• **TASK DETAILS**
Would you reproduce exactly the lines below from the one holding "Image resolution: width=2048" through the one holding "Click the david@david.com email address", inclusive, and no others?

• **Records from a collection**
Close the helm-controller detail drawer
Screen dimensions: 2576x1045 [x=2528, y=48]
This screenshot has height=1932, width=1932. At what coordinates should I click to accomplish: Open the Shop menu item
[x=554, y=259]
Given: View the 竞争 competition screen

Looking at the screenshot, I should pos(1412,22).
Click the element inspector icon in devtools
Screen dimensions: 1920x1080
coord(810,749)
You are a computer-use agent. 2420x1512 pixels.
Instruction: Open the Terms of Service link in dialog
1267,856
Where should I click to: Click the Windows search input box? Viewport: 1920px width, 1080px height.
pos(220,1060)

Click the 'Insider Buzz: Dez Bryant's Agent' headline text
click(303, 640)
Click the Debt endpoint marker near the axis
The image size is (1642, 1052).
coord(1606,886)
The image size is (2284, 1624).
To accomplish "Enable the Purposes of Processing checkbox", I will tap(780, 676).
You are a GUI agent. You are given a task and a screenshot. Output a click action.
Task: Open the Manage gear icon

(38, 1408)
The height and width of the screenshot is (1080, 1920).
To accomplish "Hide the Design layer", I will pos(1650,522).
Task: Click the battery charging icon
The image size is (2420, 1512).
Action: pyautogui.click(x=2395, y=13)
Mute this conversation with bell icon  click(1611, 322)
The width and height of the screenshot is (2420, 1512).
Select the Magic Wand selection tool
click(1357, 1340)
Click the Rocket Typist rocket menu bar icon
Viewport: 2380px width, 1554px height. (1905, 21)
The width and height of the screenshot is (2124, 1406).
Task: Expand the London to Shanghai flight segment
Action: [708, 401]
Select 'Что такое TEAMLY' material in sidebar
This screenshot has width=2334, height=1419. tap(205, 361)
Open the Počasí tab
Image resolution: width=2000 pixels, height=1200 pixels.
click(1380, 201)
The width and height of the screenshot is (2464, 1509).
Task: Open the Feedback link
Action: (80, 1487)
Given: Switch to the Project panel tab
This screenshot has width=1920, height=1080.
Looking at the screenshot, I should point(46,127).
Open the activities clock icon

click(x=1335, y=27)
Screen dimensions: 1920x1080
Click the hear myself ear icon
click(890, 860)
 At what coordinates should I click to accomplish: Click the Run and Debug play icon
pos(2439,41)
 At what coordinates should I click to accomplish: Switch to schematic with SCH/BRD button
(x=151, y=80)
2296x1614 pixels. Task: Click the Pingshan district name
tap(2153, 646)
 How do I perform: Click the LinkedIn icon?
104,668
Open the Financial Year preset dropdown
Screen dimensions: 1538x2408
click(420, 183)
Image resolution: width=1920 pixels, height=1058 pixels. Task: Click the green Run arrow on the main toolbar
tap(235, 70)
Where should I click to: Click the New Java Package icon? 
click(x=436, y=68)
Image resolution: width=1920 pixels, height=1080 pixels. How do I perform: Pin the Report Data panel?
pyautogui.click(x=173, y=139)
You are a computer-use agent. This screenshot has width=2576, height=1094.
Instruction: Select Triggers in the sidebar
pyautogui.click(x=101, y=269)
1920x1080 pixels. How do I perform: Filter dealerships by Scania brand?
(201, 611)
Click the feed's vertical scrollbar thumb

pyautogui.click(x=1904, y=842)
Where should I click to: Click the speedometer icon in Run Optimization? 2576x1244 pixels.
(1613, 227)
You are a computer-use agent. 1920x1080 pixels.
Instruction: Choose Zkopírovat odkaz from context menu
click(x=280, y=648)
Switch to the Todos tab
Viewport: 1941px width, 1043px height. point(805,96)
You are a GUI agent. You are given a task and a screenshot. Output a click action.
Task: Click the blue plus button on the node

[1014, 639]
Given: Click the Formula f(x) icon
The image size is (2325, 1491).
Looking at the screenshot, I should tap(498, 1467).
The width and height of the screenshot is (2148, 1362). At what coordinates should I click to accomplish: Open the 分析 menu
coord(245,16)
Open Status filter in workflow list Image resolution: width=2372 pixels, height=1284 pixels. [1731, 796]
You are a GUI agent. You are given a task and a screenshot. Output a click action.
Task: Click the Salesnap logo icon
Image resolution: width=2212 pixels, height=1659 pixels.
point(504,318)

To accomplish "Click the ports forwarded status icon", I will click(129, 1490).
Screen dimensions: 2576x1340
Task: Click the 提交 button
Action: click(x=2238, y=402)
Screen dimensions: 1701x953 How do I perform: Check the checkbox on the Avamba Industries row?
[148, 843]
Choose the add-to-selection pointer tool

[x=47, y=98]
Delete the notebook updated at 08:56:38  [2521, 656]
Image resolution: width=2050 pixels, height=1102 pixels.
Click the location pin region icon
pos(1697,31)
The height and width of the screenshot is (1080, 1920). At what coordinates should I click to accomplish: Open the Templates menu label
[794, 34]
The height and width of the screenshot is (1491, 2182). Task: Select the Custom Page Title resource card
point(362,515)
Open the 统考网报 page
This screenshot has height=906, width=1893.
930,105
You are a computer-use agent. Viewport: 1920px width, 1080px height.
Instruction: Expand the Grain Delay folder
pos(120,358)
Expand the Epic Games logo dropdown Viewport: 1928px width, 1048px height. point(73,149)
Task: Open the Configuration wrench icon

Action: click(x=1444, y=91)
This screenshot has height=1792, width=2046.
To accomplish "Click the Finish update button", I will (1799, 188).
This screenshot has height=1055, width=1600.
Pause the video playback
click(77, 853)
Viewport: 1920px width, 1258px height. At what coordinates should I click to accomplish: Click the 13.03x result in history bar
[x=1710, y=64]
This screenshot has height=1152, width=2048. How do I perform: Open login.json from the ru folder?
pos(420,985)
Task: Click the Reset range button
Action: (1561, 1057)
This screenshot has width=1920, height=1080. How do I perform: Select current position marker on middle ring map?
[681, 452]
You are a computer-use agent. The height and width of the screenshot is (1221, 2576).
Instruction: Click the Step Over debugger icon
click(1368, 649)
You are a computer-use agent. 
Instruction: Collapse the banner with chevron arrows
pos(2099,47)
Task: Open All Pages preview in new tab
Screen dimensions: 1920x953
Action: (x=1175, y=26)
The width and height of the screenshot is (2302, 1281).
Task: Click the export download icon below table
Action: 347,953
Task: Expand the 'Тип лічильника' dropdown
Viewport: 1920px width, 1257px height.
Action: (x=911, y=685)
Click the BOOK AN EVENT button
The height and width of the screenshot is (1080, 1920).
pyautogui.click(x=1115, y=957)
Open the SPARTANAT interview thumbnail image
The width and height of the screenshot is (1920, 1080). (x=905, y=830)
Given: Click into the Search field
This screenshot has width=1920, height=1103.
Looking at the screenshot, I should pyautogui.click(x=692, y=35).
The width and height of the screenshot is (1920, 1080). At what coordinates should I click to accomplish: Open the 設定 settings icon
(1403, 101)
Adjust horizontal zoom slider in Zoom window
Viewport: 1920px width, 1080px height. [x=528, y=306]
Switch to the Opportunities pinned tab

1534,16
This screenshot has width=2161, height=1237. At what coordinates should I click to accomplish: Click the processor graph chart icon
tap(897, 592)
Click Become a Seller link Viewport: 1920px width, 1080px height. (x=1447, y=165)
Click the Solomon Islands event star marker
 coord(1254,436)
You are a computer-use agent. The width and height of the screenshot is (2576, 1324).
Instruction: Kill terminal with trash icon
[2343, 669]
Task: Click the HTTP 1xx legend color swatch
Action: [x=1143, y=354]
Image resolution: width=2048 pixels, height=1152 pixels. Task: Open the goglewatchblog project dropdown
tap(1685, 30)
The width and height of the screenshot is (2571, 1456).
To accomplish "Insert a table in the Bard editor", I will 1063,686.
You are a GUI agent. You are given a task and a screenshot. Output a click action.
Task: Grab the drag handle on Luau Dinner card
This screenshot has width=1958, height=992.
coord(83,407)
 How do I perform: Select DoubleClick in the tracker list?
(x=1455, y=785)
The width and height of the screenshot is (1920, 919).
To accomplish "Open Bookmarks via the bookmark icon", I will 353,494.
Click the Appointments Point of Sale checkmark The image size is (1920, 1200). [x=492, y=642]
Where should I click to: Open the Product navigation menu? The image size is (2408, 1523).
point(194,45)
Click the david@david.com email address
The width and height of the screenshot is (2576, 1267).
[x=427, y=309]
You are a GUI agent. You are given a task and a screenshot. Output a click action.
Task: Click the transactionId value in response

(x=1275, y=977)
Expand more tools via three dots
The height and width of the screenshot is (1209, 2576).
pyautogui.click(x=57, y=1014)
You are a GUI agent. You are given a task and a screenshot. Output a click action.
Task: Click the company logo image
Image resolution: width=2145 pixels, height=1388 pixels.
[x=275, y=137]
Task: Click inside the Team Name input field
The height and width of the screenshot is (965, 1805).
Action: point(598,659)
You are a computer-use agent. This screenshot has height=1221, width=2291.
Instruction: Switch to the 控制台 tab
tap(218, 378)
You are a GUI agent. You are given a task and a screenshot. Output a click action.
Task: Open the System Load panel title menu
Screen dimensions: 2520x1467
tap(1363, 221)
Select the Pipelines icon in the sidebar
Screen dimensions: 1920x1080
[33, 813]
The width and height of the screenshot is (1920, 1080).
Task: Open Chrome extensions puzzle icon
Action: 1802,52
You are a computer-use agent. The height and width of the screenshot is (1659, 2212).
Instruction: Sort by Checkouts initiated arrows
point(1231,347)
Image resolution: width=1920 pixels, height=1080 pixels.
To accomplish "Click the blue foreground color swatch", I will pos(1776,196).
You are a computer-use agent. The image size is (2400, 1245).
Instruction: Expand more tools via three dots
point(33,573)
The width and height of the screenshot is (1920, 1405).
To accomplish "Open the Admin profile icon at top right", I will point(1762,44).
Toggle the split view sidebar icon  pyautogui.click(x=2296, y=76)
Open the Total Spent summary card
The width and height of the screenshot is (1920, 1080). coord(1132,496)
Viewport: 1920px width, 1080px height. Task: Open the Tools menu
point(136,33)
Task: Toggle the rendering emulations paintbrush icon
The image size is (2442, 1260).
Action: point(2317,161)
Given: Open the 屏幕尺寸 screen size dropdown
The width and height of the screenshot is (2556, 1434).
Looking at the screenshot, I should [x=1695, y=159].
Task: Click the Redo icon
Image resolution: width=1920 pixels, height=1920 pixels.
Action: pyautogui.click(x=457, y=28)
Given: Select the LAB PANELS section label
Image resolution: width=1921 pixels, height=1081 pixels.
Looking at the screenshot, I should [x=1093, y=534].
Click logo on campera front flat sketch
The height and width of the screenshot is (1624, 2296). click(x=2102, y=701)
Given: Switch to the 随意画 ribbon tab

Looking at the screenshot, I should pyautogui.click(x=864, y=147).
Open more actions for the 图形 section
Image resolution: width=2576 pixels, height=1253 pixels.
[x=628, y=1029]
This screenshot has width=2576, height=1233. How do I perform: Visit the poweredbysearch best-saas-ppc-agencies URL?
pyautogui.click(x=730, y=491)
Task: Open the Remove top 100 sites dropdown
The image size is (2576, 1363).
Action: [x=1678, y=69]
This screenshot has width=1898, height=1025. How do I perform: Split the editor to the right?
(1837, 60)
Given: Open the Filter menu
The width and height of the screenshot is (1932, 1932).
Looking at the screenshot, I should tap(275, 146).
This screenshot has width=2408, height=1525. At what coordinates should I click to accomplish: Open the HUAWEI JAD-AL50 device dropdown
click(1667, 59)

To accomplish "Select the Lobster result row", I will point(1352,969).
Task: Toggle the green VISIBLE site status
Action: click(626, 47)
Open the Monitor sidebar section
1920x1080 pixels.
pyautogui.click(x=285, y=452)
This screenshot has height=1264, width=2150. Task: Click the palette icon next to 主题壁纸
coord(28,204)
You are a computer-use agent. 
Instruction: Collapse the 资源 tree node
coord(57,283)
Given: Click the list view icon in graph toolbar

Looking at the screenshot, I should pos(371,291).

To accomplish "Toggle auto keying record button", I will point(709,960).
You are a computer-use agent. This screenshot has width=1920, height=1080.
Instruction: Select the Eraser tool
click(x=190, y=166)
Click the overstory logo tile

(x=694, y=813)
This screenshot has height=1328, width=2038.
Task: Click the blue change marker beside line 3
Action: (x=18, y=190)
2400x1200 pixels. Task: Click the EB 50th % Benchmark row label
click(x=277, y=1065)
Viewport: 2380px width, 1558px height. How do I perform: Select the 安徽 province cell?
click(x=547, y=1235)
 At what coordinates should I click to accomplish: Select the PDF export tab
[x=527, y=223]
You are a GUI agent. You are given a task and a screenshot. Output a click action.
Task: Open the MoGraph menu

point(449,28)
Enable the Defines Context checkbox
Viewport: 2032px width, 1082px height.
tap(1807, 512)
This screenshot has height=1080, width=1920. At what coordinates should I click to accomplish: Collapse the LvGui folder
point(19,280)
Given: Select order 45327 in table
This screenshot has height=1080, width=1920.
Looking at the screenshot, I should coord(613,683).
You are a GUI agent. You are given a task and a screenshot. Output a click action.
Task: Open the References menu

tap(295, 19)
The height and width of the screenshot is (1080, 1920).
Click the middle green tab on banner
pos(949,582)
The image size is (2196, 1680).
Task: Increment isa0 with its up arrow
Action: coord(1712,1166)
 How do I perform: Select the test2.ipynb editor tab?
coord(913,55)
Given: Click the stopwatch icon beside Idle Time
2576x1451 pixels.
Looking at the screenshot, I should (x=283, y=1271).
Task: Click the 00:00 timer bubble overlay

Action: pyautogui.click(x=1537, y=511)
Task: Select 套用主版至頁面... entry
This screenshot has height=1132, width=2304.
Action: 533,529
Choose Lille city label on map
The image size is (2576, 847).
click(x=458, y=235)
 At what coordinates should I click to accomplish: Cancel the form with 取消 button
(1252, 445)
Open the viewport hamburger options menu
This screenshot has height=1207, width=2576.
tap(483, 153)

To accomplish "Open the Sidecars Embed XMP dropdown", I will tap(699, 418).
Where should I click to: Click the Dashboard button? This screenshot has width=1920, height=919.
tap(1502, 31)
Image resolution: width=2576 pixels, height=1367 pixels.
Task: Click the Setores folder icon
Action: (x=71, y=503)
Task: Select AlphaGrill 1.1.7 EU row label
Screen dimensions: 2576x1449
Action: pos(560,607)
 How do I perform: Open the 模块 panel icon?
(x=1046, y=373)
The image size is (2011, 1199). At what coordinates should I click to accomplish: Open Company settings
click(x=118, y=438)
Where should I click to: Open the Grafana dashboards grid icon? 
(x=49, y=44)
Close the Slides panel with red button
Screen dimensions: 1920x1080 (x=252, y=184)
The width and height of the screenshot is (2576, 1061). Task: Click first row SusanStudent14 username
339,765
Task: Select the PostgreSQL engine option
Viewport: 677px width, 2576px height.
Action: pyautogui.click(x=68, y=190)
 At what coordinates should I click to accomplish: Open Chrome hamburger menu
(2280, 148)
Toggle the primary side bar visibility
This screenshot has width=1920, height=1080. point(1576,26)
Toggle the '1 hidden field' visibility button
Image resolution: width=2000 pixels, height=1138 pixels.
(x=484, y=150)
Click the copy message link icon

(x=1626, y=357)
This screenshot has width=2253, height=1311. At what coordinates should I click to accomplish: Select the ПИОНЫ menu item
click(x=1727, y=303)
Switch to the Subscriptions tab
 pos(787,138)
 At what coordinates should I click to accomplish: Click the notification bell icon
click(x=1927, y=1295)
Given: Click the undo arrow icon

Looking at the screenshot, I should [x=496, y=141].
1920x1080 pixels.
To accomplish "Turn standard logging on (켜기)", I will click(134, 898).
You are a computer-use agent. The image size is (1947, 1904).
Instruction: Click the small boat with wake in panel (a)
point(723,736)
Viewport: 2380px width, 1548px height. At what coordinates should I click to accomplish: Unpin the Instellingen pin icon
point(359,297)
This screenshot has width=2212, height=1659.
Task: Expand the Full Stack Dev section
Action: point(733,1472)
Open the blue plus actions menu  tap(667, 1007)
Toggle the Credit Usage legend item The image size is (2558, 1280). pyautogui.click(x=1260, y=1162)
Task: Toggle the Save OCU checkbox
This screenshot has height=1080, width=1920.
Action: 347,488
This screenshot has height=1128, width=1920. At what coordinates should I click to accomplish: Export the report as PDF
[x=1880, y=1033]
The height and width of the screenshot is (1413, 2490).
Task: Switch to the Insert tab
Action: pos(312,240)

• **WORKED SOLUTION**
Image resolution: width=2048 pixels, height=1152 pixels. Task: Open the goglewatchblog project dropdown
tap(1685, 30)
The width and height of the screenshot is (2571, 1456).
To accomplish "Insert a table in the Bard editor", I will 1063,686.
You are a GUI agent. You are given a task and a screenshot. Output a click action.
Task: Grab the drag handle on Luau Dinner card
This screenshot has width=1958, height=992.
coord(83,407)
 How do I perform: Select DoubleClick in the tracker list?
(x=1455, y=785)
The width and height of the screenshot is (1920, 919).
To accomplish "Open Bookmarks via the bookmark icon", I will 353,494.
Click the Appointments Point of Sale checkmark The image size is (1920, 1200). [x=492, y=642]
Where should I click to: Open the Product navigation menu? The image size is (2408, 1523).
point(194,45)
Click the david@david.com email address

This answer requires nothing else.